Huerco S, Colonial Patterns, Software Records, SFT037 CD (2013)
A very curious album title indeed: “Colonial Patterns” suggests that the album itself is a record of the tapestry of cultures, long since gone, that dominated the United States from the Atlantic to the Pacific. There may be a sly reference to tendencies within the American psyche that arise from time to time: tendencies that Western governments and corporate media would prefer we didn’t know. America as imperialist war-mongering power, as captured in the cover art collage, yet also America as repository of cultures that have co-existed and then blended with one another, leaving traces in the modern culture: all this is referenced in one way or another on the debut album for Huerco S aka Brian Leeds.
For an album whose basic style is techno, this is a very laidback recording that doesn’t insist on hogging all your attention for its entire playing-time. “Colonial Patterns” comes across as more mood ambient and abstract than electronic: sounds are muted and softened, and there is a kind of cloudiness over the looping rhythms, the quiet buzz and discreet effects. Although individual sounds may be similar to what we’ve heard before, they’re combined in ways that don’t reference anything familiar in our experience so we have to hear them with open minds on their terms. There’s a wistful air and yet the music seems so abstract, even repetitively geometrical in some tracks like “Quivira”, and futuristic in style.
Tracks are often little more than rhythm textures and some like “Inzhiid” can remind the listener of more club-friendly techno acts like Actress and Pantha du Prince. As the album progresses, the music goes through phases where it’s not much more than toy tunes going nowhere and the parallels between Huerco S and Actress become much more obvious to the point where it seems Leeds is almost consciously referencing the UK act.

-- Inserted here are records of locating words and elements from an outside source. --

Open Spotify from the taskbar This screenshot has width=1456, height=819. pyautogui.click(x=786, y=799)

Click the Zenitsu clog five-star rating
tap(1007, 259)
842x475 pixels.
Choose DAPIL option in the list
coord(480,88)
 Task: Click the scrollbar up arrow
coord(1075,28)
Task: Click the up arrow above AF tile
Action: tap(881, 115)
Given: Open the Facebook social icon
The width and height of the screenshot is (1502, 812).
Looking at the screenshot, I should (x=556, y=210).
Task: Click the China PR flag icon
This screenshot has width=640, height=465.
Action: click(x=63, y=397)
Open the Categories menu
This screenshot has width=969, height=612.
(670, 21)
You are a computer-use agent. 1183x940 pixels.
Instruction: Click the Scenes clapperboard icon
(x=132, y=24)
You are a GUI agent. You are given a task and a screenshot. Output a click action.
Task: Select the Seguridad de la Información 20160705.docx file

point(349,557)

It’s a pity that the album peters out the way it does with pretty tunes and textures because several of them are very intriguing pieces that could have been very atmospheric if some thought had been given to their further development beyond repetition. It’s not enough these days to record a few minutes’ worth of rhythm loops of electronic pulses and tones; you have to let the sounds suggest something to you and you take that idea and extend it as far as it can go within the general framework of the album’s themes.